* TASKS TO COMPLETE
(a) Answer these questions from the Hanssen interview, one answer per line, marked the same way.
(i) For how many years did Hanssen get away with it?
(ii) What did the FBI find when it searched his car?
(iii) In what city was Hanssen born?
(b) In the Hanssen interview, update the part that opens with the words "I mean, this" and closes with "the damage done?", putting "news briefing" in place of "press conference".
(c) Rewrite the paragraph of the Hanssen interview that begins "But he was also extremely bold" in a shorter form that keeps its main facts.

* SOURCE TEXT
Artist's rendering shows alleged spy Robert Hanssen (left) in court

TIME.com: From reading the affidavit, what's your impression of Hanssen?

Elaine Shannon: It's simply astonishing what he was able to do, and how long he was able to get away with it. Now, it's possible for someone who's clever enough to do this, and obviously he was that clever. He drove the same old cars, lived in the same house, didn't do the obvious things that would alert his fellow agents.

But he was also extremely bold. At a time when he knew the FBI had compromised three KGB agents, he was writing letters to two more — people he had never met before — and offering information for money. And he wrote at length — when you're doing something like this, trying to keep your identity a secret from both sides, you communicate tersely. You don't prattle on and on and on. That's how they caught the Unabomber.

He's a fascinating case. Hanssen had been assigned to the most important counterintelligence offices the FBI has, in New York and Washington. He knows how thorough the FBI is when it comes to catching spies. To think that he could do this and get away with it shows an amazing degree of arrogance.

On the one hand, he got away with this for 15 years. On the other hand, the FBI was able to amass an incredible amount of detail about it. When they arrested him and searched his car, they found two journals that described in detail what he was doing. You just don't leave incriminating evidence lying around your car. It's sloppy.

Any thoughts as to motive?

ES: While he's alleged to have taken $600,000 in diamonds and cash, along with $800,000 in an escrow account, it doesn't seem to have been all about money. In some of his correspondence with his handlers, he says that "I have little need or utility" for money, because he knew he couldn't spend it without being noticed. But he also talked about having money set aside, and giving speeches in Moscow when it was all over, and he requested an "escape plan," because "nothing lasts forever."

At the very least, it seems like there's more at work here than simple greed. There may be a thrill-seeking element to this, the fact that he was as bold as he was, and as sloppy, but I'd love to see what else an expert could deduce from reading this correspondence.

I mean, this guy was born in Chicago, and he's ready to retire to Moscow. There's some other motivation at work here.

There was some pride in evidence at Tuesday's press conference. Freeh was clearly pleased at the way the FBI, the CIA and the State Department had worked together to make this case. But here was a top FBI spy-catcher, who was spying himself. For years. What's the damage done?

ES: It's devastating, one of the worst espionage cases we've seen, and not just because of the irony. The headlines so far are all about Aldrich Ames and Felix Bloch, and the microphone at the State Department — which he wasn't involved in — but the damage goes far beyond that.

This was an expert on how the U.S. spies, and how it catches spies. The technical information that he passed along — and he seems to have passed on an awful lot of it — will be a tremendous amount of help to the Russians in getting more.

* AVAILABLE DATA
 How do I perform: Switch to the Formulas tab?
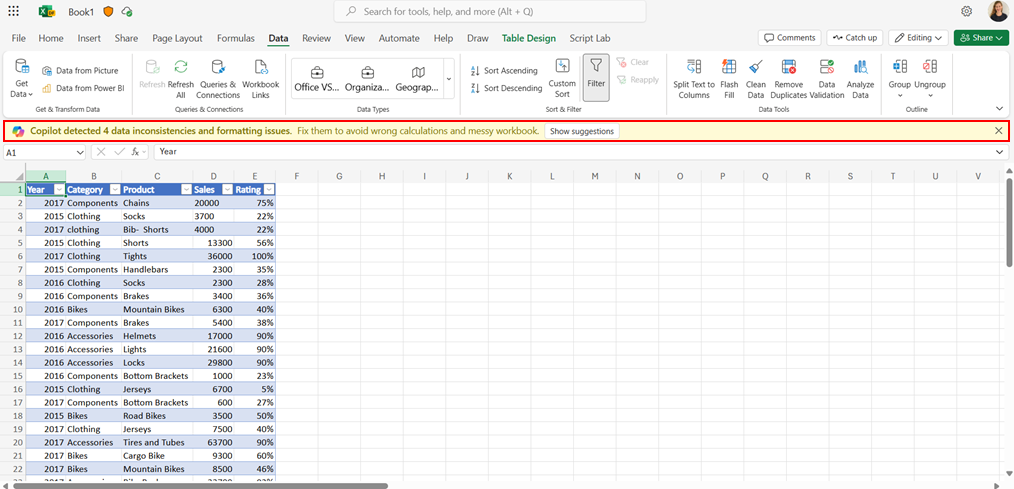tap(235, 38)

* EXERCISE RESPONSES
(a)
(i) 15 years
(ii) Two journals that described in detail what he was doing
(iii) Chicago

(b)
I mean, this guy was born in Chicago, and he's ready to retire to Moscow. There's some other motivation at work here.

There was some pride in evidence at Tuesday's news briefing. Freeh was clearly pleased at the way the FBI, the CIA and the State Department had worked together to make this case. But here was a top FBI spy-catcher, who was spying himself. For years. What's the damage done?

(c) Hanssen was also extremely bold. Although he knew the FBI had compromised three KGB agents, he wrote to two more people he had never met and offered information for money. He also wrote at length, though someone hiding their identity from both sides would normally write tersely. Writing at length is how the Unabomber was caught.